Suelo Pelviano

El Suelo Pelviano es el conjunto de músculos, ligamentos y fascias que cierran la cavidad abdominal (abdomen) en su porción inferior, evitando que las vísceras de la pelvis (vejiga, útero, recto, etc.) se hernien o caigan hacia abajo, asomando por la vagina (prolapso). Como ya se ha comentado previamente, está constituido por tres tipos de estructuras anatómicas:

  • Músculos: el principal de ellos es el músculo elevador del ano, esencial en los procesos de continencia de orina y heces.
  • Ligamentos: que anclan las vísceras a la pared ósea de la pelvis. Los ligamentos son estructuras muy recias, de una gran resistencia y cierta elasticidad.
  • Fascias: láminas de tejido conjuntivo que recubren las vísceras de la pelvis como un envoltorio, facilitando su anclaje y sujeción a los ligamentos de la pelvis y, a través de éstos, a las paredes óseas.
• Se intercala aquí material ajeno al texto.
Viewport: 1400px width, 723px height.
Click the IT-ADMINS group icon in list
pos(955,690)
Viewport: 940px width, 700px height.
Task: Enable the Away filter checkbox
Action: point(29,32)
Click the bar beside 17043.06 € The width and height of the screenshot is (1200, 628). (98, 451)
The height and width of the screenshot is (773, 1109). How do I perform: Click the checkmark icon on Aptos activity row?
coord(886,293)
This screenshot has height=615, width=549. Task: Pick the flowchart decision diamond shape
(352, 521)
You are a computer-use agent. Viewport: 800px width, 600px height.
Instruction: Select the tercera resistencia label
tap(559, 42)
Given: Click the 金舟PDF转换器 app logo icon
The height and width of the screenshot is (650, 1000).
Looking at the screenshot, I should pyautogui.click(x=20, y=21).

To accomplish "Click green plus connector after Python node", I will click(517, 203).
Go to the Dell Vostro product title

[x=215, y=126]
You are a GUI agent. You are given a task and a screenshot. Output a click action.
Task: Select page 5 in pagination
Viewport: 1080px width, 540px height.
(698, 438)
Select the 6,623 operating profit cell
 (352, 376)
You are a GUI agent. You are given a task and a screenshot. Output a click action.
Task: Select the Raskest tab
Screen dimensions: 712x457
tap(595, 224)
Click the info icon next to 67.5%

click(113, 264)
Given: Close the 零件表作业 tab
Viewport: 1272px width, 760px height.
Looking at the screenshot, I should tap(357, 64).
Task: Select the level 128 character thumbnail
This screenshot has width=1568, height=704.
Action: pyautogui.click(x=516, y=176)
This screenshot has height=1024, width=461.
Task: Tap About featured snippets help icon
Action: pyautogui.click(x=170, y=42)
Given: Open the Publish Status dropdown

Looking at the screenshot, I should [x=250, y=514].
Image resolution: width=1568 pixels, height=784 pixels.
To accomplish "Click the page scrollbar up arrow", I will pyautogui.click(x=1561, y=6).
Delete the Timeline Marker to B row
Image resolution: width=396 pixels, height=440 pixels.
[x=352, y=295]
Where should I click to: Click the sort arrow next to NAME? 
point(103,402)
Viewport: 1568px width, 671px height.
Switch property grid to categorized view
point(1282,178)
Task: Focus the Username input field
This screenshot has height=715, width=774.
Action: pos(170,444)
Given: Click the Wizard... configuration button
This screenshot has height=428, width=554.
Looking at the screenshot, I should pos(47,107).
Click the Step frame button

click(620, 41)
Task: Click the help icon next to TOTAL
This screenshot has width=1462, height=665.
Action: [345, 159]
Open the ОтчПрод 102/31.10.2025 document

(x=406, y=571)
El Suelo Pelviano tiene dos funciones fundamentales: en primer lugar cerrar la cavidad abdominal por su parte más baja, contribuyendo a la sujeción de las vísceras de la pelvis en su posición anatómica habitual; en segundo lugar, debe de permitir el paso a su través del recto, uretra y vagina para salir hacia el exterior. Deberá disponer, por tanto, de orificios para el paso de dichos conductos. En las mujeres, además, tiene que permitir el paso del feto en el momento del parto, para lo cual deberá distenderse enormemente.

Los problemas que pueden afectar al Suelo Pelviano son muy numerosos y frecuentes. Estos síntomas van a depender tanto del prolapso o herniación de las vísceras de la pelvis, como del mal funcionamiento de las vísceras prolapsadas.

  • Prolapso de las vísceras pélvicas: cuando se produce el prolapso o caída de las vísceras de la pelvis a través del suelo pelviano, éstas pueden llegar a asomar al exterior a través del la vagina.Según el tipo de víscera que se hernie hablamos de cistocele (vejiga); rectocele (recto); prolapso uterino (útero), etc.
  • El prolapso de las vísceras va a condicionar problemas en su funcionamiento normal, apareciendo así una serie de síntomas: cuando se afecta el funcionamiento de la vejiga puede aparecer una incontinencia, orinar frecuentemente, dificultad para orinar, urgencia, etc; si se afecta el funcionamiento del recto: estreñimiento, dificultad para realizar deposiciones, dolor durante la deposición, etc.; si se afecta el funcionamiento de la vagina: dolor durante las relaciones sexuales, sensación de pesadez, heridas en la vagina, etc.